Smoking cigarettes has a strong association with WT development.[1] In their study, Lewis et al,[10] support that smoking cigarettes cause an oxidative damage of the mitochondrial DNA of oncocytic cell, which lead to the occurrence of WTs. Smokers have eight times higher risk of tumor development than non-smokers.[10] Tobacco abuse is also one of the most important risk factors for OC. This might explain the coincidence of synchronous and metachronous WTs and OC.
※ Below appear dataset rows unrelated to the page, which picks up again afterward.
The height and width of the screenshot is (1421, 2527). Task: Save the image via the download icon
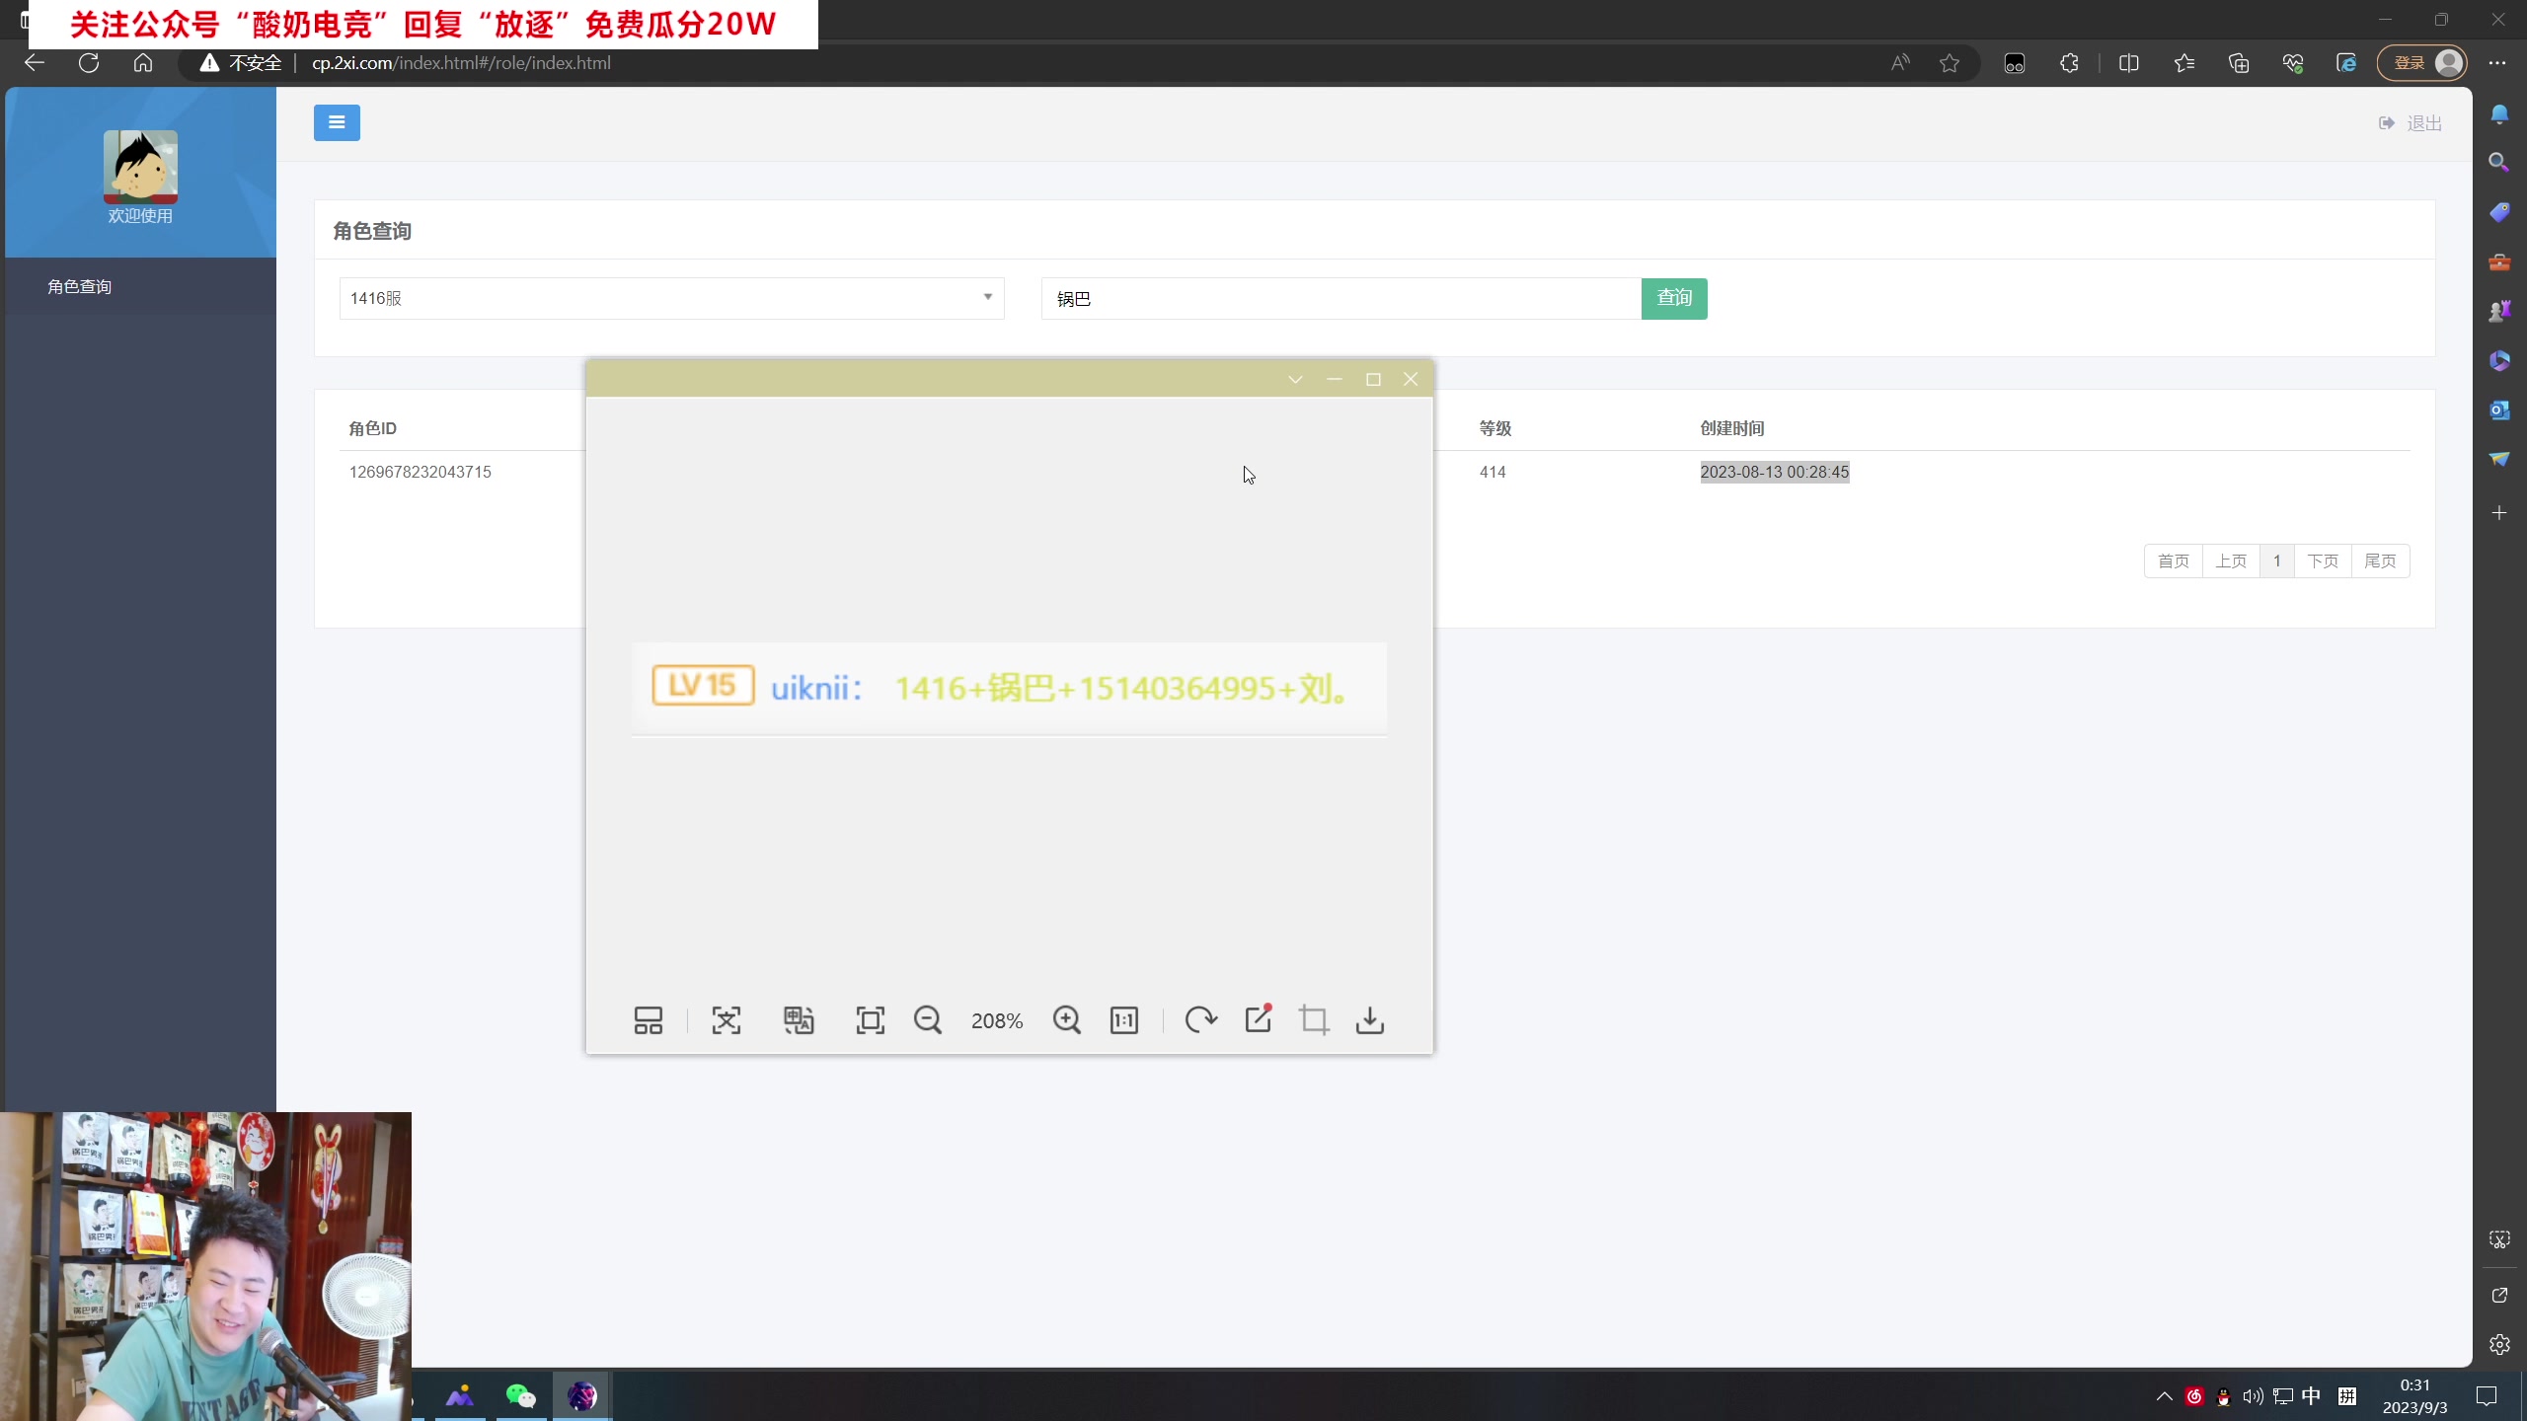coord(1370,1020)
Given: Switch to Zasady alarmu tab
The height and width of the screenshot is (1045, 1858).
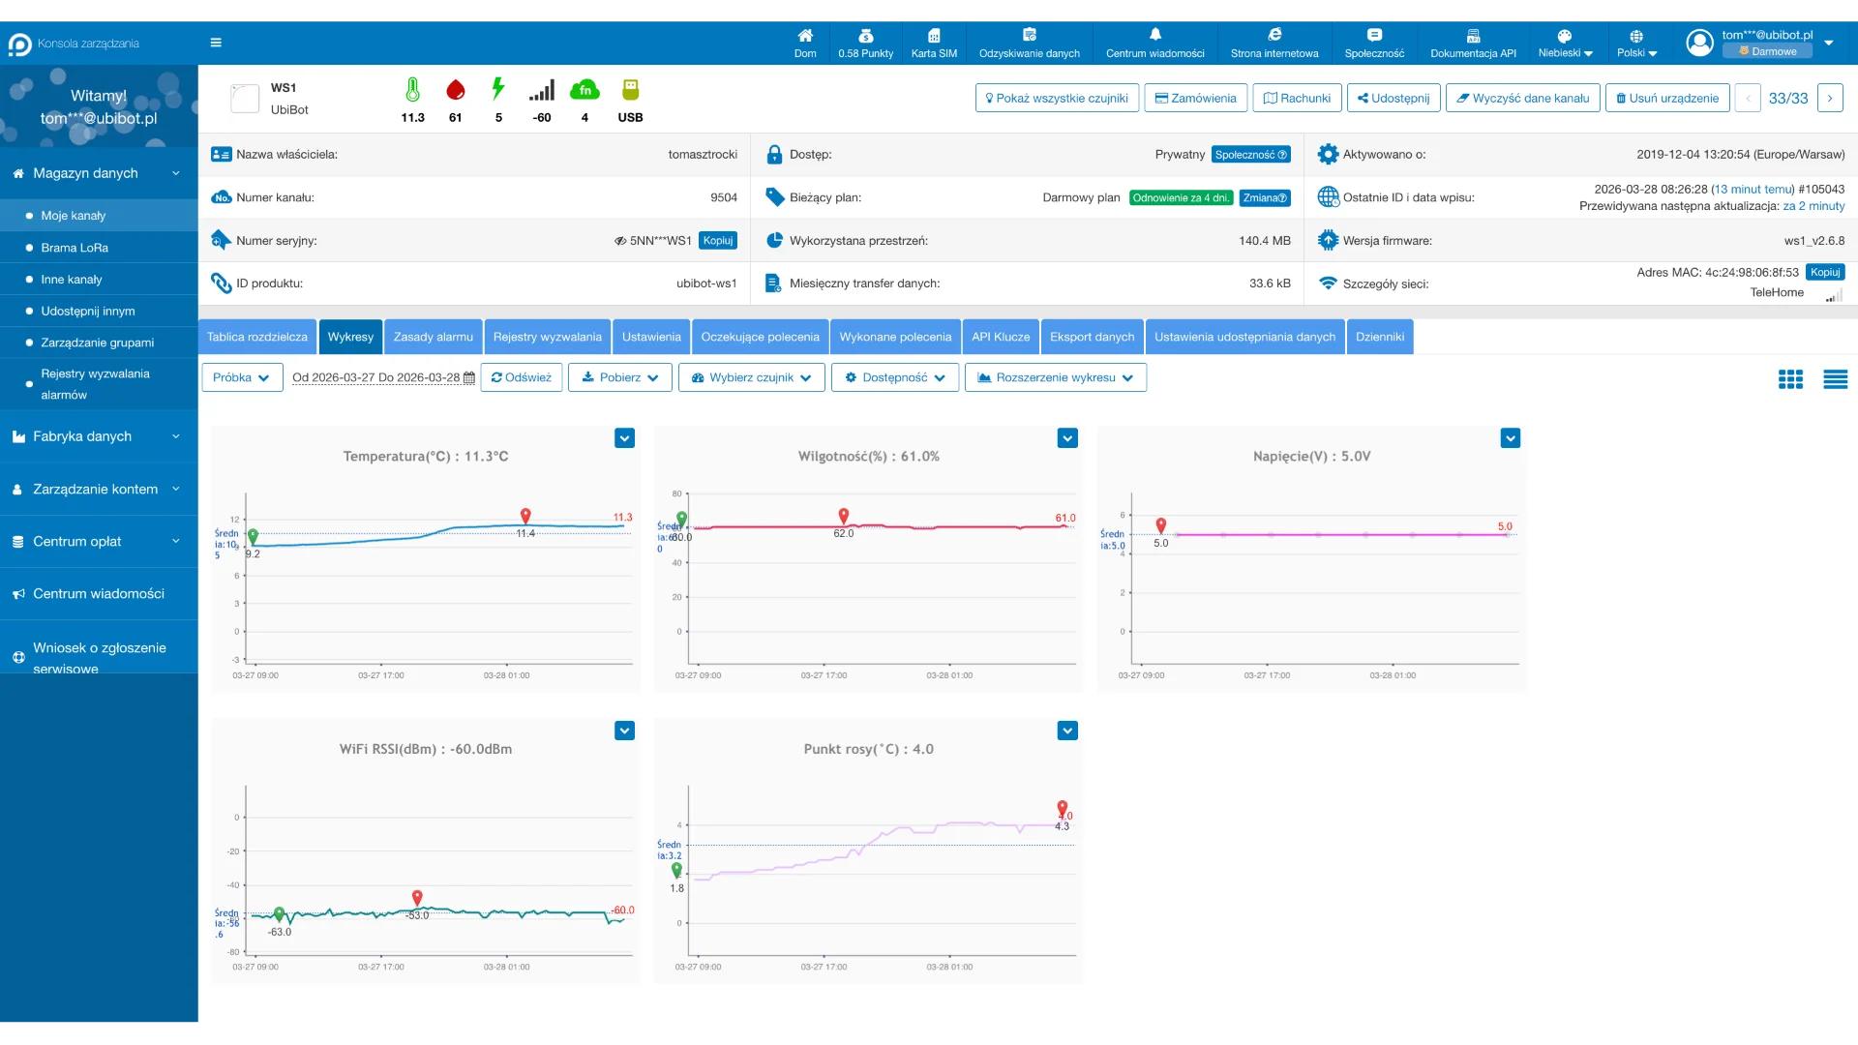Looking at the screenshot, I should 433,337.
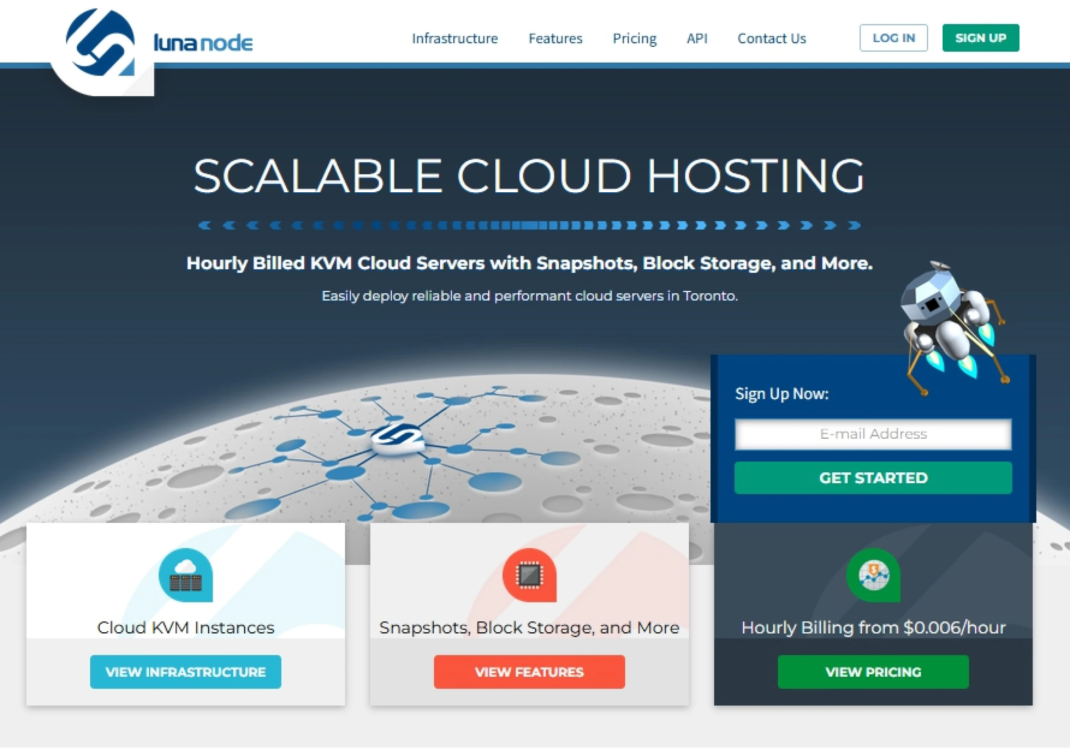Click the Luna Node logo icon
The image size is (1070, 749).
pos(101,44)
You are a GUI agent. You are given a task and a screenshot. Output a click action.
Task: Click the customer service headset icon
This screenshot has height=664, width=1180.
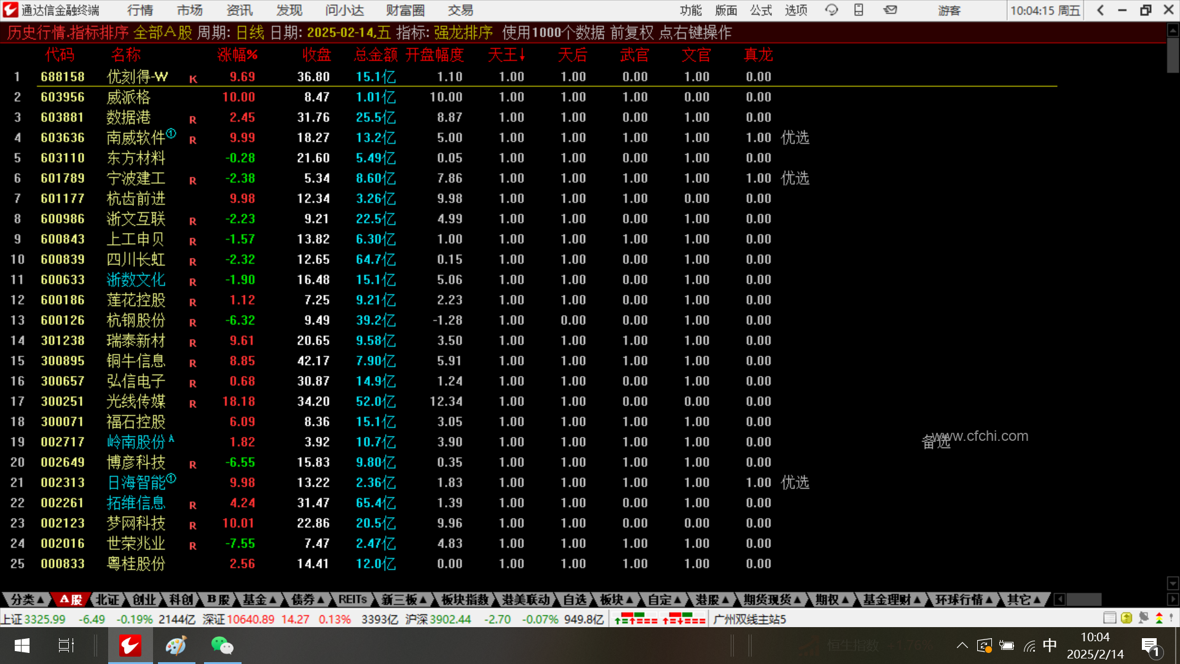832,10
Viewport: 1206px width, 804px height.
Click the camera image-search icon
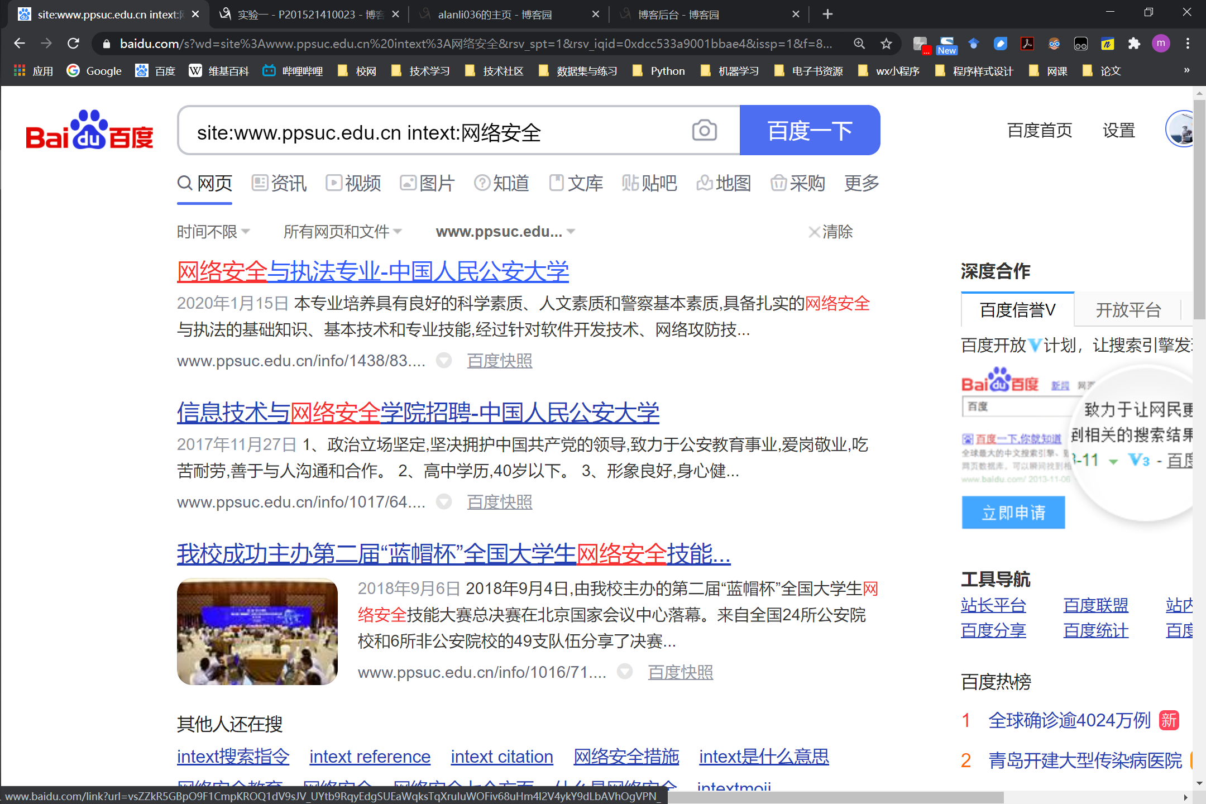coord(704,131)
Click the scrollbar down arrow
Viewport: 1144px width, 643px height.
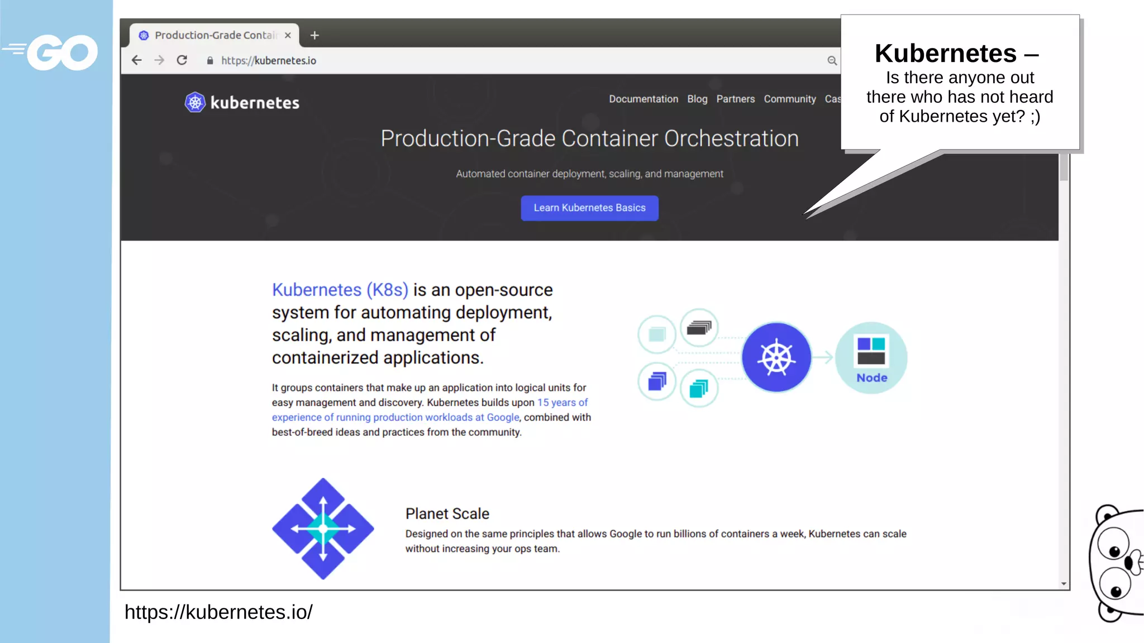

A useful diagnostic tool for the staging and treatment planning of patients suffering from OC is the 18-fluorodeoxyglucose positron emission tomography (FDG-PET/CT). However, false positive FDG uptake is observed in inflammations and benign tumors.[3]
[11] Warthin tumors are known to have high FDG uptake and, as such, might mislead to diagnosis of metastatic lymph nodes. Also, PET/CT is used relatively often in the follow-up of oncological patients. In this case, WT as an incidentaloma may be found in the tail of the parotid gland.[11] In those cases, fine-needle aspiration cytology (FNAC) is recommended to confirm the diagnosis of WT. The diagnostic accuracy of FNAC for identifying WTs is good, ranging from 74 to 100%.[12] According to the study by Schwalje et al., the growth rate of WTs is slow, especially in patient over 75 years old.[13] For this reason, conservative management of WTs confidently diagnosed with FNAC is an option mainly for patients suffering from head and neck cancers treated with non-surgical modality.
Conclusion
Unexpected WTs may be discovered during neck dissection in ∼ 1% of OC patients Abnormal FDG uptake in PET/CT is typical for WTs, and it may suggest metastatic lymph node. For these reasons, the possibility of synchronous or metachronous WTs and OC should always be kept in mind by surgeons and radiotherapists, especially in patients with a history of WT.